Items from a data source
---*---
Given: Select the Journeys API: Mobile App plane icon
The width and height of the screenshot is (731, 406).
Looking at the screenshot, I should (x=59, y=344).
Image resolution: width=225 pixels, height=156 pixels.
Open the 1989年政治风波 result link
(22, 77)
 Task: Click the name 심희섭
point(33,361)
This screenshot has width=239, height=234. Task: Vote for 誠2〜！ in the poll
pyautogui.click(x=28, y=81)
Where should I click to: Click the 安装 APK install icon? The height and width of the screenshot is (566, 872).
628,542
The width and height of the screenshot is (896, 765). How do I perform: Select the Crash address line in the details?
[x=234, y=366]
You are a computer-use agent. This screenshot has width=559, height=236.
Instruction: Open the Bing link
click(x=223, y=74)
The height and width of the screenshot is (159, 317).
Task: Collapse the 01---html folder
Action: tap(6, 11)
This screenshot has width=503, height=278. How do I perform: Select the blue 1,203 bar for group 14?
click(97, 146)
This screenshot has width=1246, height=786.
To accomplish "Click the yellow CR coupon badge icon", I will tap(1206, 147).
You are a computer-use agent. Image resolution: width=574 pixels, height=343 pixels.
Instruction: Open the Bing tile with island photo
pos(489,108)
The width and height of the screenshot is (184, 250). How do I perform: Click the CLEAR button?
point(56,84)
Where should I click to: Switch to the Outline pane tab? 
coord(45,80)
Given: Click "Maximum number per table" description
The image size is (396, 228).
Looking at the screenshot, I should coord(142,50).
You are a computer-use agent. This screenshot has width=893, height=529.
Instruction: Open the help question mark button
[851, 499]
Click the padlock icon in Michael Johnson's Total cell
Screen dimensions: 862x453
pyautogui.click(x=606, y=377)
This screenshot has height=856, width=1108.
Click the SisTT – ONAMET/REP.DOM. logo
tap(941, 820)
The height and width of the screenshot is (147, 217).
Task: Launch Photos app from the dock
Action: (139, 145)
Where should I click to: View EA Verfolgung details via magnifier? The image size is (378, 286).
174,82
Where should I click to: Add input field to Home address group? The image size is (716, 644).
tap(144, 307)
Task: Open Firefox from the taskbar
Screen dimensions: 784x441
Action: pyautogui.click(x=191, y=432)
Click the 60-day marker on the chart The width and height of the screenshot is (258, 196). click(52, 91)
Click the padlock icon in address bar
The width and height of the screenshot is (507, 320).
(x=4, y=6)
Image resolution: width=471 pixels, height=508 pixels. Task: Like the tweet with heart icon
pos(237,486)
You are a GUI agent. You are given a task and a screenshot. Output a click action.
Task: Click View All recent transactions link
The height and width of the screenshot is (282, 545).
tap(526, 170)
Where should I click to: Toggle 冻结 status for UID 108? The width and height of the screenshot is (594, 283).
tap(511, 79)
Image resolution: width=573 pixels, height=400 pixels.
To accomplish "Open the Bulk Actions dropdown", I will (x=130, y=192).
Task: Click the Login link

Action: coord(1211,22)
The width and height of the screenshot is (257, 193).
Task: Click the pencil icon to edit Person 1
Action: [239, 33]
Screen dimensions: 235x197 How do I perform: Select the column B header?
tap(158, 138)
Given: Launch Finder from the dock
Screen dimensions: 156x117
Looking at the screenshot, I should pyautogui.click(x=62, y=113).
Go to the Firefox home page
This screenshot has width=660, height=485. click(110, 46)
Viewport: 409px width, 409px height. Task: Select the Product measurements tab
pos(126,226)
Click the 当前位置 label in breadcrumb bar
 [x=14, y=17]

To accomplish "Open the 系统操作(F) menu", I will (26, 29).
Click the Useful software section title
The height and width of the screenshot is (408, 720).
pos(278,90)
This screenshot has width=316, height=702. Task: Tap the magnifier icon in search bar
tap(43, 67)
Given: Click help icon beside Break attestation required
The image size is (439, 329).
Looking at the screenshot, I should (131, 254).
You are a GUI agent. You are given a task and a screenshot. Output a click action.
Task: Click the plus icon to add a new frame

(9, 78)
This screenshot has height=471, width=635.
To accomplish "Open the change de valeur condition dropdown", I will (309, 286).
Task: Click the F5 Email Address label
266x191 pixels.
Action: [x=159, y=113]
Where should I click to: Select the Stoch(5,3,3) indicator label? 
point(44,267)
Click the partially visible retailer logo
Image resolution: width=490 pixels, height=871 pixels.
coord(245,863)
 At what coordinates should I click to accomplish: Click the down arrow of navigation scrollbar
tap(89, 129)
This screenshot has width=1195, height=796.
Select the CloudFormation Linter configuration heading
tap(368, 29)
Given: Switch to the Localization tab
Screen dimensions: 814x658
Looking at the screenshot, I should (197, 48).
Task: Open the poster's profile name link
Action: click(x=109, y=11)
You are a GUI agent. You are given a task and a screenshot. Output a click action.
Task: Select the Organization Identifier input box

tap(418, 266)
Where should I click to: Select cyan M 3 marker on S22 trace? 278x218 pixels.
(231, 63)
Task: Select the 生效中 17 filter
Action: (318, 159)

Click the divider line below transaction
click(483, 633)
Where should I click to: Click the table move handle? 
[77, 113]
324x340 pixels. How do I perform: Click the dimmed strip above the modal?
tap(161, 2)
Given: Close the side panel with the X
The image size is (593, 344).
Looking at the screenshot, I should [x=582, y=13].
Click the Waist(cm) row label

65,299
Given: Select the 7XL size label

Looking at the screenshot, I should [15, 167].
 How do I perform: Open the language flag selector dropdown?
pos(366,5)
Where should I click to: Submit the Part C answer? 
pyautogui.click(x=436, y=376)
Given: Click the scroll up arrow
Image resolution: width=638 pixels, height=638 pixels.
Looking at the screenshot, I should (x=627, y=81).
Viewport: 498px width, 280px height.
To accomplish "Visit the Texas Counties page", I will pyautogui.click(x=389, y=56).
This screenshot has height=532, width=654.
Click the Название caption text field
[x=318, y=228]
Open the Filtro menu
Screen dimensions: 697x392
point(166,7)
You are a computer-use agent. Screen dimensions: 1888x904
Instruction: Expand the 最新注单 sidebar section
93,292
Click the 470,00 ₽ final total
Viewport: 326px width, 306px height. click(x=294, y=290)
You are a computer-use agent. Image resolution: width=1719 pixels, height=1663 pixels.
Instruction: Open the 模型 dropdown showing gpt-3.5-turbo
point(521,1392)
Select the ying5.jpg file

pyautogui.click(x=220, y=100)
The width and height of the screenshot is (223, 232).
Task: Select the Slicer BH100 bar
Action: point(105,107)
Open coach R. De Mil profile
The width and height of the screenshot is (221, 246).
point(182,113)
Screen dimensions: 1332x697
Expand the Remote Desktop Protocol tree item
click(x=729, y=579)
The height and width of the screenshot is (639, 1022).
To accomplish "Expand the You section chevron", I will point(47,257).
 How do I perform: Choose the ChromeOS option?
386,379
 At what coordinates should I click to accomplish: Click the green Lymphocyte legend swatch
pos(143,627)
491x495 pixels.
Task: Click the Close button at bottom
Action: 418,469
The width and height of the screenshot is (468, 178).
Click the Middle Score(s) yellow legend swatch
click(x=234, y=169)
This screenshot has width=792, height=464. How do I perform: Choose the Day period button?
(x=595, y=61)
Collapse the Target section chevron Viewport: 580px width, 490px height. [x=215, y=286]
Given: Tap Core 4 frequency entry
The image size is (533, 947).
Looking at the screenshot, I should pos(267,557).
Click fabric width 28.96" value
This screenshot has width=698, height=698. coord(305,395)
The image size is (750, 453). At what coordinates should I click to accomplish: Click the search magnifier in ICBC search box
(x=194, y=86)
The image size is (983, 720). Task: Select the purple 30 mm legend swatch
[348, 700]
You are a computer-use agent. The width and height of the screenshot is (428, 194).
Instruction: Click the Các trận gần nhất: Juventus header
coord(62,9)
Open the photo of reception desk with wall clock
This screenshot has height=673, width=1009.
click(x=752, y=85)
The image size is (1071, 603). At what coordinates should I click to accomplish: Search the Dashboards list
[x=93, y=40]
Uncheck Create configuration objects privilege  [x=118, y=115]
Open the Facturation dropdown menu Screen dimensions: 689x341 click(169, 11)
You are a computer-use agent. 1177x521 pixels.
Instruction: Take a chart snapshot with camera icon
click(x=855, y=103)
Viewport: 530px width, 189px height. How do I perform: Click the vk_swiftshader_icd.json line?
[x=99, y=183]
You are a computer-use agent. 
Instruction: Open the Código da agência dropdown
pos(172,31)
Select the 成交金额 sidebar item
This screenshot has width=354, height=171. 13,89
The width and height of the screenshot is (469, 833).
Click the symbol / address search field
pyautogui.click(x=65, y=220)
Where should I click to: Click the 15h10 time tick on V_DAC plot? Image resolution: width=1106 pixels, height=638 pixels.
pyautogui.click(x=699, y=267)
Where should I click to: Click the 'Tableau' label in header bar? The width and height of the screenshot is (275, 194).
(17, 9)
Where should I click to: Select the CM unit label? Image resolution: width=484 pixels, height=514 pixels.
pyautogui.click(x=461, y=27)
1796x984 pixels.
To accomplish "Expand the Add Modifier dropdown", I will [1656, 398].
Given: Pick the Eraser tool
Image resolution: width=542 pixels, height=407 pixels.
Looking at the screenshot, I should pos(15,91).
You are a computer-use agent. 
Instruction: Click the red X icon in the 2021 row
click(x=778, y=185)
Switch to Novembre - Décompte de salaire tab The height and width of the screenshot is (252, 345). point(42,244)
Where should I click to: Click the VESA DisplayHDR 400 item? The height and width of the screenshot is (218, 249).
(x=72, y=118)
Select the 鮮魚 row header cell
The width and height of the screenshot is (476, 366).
---*---
**What to work on:** Copy every line from the entries that contains the word "chevron".

**Exercise response:**
To accomplish "Expand the You section chevron", I will point(47,257).
Collapse the Target section chevron Viewport: 580px width, 490px height. [x=215, y=286]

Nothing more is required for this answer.